Collected data |

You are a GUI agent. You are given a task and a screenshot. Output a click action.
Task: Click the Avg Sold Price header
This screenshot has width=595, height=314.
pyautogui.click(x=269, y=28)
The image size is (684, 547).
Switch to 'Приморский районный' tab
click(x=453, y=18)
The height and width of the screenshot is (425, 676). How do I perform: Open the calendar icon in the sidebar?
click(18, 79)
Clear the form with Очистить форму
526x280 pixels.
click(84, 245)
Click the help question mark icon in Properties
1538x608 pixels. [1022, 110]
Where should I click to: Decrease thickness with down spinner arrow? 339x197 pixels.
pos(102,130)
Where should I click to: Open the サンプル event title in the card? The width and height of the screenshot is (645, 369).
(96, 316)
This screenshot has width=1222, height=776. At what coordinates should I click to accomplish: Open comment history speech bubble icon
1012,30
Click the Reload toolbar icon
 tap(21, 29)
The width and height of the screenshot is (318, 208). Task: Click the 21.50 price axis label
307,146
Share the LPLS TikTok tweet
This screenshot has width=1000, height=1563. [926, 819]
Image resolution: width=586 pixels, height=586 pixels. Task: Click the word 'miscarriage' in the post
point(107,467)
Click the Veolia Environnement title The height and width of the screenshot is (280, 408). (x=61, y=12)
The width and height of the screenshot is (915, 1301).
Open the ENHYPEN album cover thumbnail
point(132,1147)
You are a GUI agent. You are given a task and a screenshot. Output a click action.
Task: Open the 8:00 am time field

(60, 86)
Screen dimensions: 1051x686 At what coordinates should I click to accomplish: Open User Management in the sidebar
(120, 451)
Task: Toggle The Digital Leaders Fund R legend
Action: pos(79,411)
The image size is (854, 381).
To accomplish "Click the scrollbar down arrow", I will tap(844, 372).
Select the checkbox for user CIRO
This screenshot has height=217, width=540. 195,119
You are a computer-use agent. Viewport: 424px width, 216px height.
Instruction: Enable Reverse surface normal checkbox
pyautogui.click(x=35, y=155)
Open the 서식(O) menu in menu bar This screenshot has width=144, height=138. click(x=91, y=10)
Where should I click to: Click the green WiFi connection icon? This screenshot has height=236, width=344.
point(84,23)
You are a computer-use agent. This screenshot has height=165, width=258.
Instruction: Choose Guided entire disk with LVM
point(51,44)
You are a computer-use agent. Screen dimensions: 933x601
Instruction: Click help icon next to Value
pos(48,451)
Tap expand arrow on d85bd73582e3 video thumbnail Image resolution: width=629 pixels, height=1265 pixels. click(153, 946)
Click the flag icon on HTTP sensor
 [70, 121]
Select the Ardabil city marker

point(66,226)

THE PROBLEM | Retype the data in full and match it exactly.

TASK OUTPUT |
You are a GUI agent. You are given a task and a screenshot. Output a click action.
Task: Click the Avg Sold Price header
This screenshot has width=595, height=314.
pyautogui.click(x=269, y=28)
The image size is (684, 547).
Switch to 'Приморский районный' tab
click(x=453, y=18)
The height and width of the screenshot is (425, 676). How do I perform: Open the calendar icon in the sidebar?
click(18, 79)
Clear the form with Очистить форму
526x280 pixels.
click(84, 245)
Click the help question mark icon in Properties
1538x608 pixels. [1022, 110]
Where should I click to: Decrease thickness with down spinner arrow? 339x197 pixels.
pos(102,130)
Where should I click to: Open the サンプル event title in the card? The width and height of the screenshot is (645, 369).
(96, 316)
This screenshot has width=1222, height=776. At what coordinates should I click to accomplish: Open comment history speech bubble icon
1012,30
Click the Reload toolbar icon
 tap(21, 29)
The width and height of the screenshot is (318, 208). Task: Click the 21.50 price axis label
307,146
Share the LPLS TikTok tweet
This screenshot has width=1000, height=1563. [926, 819]
Image resolution: width=586 pixels, height=586 pixels. Task: Click the word 'miscarriage' in the post
point(107,467)
Click the Veolia Environnement title The height and width of the screenshot is (280, 408). (x=61, y=12)
The width and height of the screenshot is (915, 1301).
Open the ENHYPEN album cover thumbnail
point(132,1147)
You are a GUI agent. You are given a task and a screenshot. Output a click action.
Task: Open the 8:00 am time field

(60, 86)
Screen dimensions: 1051x686 At what coordinates should I click to accomplish: Open User Management in the sidebar
(120, 451)
Task: Toggle The Digital Leaders Fund R legend
Action: pos(79,411)
The image size is (854, 381).
To accomplish "Click the scrollbar down arrow", I will tap(844, 372).
Select the checkbox for user CIRO
This screenshot has height=217, width=540. 195,119
You are a computer-use agent. Viewport: 424px width, 216px height.
Instruction: Enable Reverse surface normal checkbox
pyautogui.click(x=35, y=155)
Open the 서식(O) menu in menu bar This screenshot has width=144, height=138. click(x=91, y=10)
Where should I click to: Click the green WiFi connection icon? This screenshot has height=236, width=344.
point(84,23)
You are a computer-use agent. This screenshot has height=165, width=258.
Instruction: Choose Guided entire disk with LVM
point(51,44)
You are a computer-use agent. Screen dimensions: 933x601
Instruction: Click help icon next to Value
pos(48,451)
Tap expand arrow on d85bd73582e3 video thumbnail Image resolution: width=629 pixels, height=1265 pixels. click(153, 946)
Click the flag icon on HTTP sensor
 [70, 121]
Select the Ardabil city marker

point(66,226)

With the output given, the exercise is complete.